_Complete the following_
1 - Copy out the part of the alpha scattering problem starting with "Alpha particles of kinetic energy 470" and going on through "that minimum distance.", keeping every character the same.
2 - Pick up the gold foil alpha particle problem where it stops and write the next part.

_Document section_
Alpha particles of kinetic energy 470 MeV are scattered at 9

Alpha particles of kinetic energy 4.70 MeV are scattered at 90° by a gold foil. (a) What is the impact parameter?
[Correct: 24.2] fm

(b) What is the minimum distance between alpha particles and gold nucleus?
[Correct: 58.2] fm

(c) Find the kinetic and potential energies at that minimum distance.

U= ______MeV
K= _______MeV

(IT IS NOT 0 & 4.70 OR VICE VERSA)

_Source data_

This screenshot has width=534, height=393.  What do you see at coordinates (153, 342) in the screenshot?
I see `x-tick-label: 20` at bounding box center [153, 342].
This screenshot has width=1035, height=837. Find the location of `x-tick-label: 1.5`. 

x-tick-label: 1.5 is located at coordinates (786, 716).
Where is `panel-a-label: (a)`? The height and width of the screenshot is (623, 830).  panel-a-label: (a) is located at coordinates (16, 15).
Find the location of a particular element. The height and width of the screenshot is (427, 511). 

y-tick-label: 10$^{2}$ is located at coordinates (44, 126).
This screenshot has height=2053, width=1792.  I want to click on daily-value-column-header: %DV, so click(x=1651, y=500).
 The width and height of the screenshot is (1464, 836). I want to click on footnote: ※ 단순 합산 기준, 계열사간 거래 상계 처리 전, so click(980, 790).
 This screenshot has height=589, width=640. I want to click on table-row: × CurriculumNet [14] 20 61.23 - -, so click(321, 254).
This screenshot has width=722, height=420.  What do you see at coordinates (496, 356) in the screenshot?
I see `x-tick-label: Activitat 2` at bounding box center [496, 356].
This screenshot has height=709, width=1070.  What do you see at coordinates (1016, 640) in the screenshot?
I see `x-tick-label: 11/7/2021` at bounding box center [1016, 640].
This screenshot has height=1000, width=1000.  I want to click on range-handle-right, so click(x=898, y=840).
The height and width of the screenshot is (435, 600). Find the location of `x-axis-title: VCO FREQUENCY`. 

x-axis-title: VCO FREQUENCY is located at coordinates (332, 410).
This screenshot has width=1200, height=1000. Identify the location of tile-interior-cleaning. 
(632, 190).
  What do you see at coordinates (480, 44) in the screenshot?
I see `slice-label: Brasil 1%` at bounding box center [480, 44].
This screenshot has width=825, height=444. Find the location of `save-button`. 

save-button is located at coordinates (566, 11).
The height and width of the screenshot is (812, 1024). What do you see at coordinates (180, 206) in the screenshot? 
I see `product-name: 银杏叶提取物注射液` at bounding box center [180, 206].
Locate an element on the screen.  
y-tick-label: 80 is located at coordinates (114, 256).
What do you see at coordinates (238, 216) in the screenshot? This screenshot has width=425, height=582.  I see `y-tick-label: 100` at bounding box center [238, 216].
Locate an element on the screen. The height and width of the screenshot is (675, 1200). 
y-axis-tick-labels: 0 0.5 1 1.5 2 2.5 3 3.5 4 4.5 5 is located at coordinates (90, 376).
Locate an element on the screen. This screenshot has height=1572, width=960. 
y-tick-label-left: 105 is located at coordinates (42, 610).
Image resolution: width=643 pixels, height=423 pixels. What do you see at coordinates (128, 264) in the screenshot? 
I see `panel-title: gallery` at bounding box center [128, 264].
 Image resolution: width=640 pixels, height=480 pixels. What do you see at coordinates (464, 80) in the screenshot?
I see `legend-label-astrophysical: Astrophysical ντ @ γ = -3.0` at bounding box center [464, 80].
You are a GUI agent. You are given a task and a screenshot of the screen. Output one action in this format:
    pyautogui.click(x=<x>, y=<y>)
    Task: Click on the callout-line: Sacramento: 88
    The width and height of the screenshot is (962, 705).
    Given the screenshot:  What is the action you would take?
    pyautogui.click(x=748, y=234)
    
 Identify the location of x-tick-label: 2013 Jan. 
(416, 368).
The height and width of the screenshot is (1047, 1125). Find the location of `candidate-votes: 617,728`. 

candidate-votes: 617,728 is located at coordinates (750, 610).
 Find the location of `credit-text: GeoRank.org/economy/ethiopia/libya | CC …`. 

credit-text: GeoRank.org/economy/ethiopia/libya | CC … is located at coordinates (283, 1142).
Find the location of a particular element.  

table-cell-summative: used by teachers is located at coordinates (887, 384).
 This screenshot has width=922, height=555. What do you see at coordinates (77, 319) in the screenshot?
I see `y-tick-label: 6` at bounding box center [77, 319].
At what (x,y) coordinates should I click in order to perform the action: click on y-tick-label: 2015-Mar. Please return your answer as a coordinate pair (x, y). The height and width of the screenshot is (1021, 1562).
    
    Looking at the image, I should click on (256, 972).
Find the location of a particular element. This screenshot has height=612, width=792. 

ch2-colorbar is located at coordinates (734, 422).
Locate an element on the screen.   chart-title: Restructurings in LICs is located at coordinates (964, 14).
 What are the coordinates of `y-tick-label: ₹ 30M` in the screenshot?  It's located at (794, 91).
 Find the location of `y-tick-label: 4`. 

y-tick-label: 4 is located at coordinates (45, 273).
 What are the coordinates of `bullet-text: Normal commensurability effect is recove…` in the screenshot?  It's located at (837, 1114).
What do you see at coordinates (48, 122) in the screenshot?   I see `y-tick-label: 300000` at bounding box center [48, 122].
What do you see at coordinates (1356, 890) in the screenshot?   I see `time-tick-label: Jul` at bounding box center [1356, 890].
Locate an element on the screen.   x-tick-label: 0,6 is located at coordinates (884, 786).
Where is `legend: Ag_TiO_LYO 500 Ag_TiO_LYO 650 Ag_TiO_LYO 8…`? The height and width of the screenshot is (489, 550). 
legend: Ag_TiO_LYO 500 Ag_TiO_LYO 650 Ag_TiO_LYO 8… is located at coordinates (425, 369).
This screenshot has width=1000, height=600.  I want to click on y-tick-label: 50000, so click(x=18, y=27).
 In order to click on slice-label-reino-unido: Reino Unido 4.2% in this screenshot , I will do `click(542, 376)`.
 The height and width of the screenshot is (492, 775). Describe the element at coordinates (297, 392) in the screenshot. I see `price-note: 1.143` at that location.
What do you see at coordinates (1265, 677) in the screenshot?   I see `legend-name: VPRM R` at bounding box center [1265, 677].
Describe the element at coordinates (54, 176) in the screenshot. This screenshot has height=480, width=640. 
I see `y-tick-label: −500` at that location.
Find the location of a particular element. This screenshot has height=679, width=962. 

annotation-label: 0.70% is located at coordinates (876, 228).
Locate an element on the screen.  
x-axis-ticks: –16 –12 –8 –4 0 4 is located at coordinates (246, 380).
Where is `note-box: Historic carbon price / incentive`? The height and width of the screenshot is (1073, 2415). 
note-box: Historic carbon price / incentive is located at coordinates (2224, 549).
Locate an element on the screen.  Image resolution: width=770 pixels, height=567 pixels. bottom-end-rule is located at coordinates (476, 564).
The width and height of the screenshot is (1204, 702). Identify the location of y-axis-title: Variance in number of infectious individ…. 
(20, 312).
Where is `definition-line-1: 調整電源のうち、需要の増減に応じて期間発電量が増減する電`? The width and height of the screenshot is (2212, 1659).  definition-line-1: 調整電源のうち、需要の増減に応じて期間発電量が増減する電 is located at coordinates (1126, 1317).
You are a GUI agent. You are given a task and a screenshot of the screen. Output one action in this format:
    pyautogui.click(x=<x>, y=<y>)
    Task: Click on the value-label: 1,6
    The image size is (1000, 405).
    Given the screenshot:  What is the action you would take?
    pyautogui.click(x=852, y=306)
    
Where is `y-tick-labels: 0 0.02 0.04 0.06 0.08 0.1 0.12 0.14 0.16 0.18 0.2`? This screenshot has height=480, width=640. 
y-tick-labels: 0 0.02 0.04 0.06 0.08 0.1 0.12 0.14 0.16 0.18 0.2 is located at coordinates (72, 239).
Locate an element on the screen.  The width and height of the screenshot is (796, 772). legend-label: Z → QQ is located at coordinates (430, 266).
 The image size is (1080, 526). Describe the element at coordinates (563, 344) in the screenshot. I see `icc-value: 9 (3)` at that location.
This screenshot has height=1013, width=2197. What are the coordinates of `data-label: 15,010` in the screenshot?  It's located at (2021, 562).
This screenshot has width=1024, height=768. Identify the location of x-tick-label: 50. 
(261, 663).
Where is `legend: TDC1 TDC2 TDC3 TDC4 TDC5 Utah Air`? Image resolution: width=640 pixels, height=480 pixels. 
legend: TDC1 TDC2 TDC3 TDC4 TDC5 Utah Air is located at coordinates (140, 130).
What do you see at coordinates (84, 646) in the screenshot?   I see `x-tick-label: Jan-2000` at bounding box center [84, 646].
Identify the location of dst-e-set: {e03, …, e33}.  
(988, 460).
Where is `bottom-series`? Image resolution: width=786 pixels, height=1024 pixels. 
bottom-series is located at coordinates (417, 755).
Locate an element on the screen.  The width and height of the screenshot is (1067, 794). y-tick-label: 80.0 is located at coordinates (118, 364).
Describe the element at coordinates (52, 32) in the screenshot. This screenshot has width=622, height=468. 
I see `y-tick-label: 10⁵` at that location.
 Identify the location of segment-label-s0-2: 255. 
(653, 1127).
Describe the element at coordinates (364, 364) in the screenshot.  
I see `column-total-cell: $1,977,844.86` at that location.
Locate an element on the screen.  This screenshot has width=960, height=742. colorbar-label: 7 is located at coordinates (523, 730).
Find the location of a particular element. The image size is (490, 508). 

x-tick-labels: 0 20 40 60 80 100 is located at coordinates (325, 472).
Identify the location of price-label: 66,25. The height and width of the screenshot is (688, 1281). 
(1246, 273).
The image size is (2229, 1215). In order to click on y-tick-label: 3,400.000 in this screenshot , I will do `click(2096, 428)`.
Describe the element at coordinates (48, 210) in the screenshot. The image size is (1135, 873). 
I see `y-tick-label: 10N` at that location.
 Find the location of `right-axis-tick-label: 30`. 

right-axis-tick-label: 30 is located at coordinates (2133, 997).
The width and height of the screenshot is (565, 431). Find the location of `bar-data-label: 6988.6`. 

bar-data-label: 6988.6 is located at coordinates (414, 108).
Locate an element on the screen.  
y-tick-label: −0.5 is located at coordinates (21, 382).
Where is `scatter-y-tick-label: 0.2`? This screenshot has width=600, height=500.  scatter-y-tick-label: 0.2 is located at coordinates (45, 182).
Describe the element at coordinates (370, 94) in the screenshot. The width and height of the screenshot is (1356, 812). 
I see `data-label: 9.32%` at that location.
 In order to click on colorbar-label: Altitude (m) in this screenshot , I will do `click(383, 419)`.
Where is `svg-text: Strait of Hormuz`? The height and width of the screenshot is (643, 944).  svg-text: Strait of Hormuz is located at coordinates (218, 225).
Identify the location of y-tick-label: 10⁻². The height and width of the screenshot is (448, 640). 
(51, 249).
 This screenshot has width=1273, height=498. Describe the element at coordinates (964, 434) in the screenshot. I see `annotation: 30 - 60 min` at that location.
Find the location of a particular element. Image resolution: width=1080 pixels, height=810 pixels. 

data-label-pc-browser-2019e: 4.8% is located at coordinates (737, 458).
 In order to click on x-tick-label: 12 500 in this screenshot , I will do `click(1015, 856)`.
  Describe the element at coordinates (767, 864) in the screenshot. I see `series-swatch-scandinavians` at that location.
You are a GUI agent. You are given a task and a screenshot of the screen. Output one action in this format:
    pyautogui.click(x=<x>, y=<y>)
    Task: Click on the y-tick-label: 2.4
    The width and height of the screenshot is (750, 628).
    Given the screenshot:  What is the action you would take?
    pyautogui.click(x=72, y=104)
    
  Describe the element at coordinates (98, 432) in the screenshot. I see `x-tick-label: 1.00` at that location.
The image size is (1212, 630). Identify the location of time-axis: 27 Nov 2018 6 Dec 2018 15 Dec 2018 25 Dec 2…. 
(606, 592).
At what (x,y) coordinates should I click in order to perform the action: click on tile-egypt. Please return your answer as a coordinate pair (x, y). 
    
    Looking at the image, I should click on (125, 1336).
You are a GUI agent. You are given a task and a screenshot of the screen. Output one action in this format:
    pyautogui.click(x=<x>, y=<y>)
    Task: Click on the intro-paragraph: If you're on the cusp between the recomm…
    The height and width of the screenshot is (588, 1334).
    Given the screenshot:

_Task responses_
1 -
Alpha particles of kinetic energy 470 MeV are scattered at 9

Alpha particles of kinetic energy 4.70 MeV are scattered at 90° by a gold foil. (a) What is the impact parameter?
[Correct: 24.2] fm

(b) What is the minimum distance between alpha particles and gold nucleus?
[Correct: 58.2] fm

(c) Find the kinetic and potential energies at that minimum distance.

2 -
Solution

C) minimum distance is r = 58.2 fm = 58.2 x 10^-15 m

Potential energy = kq1q2 / r

charge on alpha particle = 2 x 1.6 x 10^-19 C

charge on Gold nucleus = 79 x 1.6 x 10^-19 C

PE = (9 x 10^9 x 2 x 1.6 x 10^-19 x 79 x 1.6 x 10^-19 ) / (58.2 x 10^-15)

PE = 6.255 x 10^-13 J

PE (in eV ) = 6.255 x 10^-13 / (1.6 x 10^-19)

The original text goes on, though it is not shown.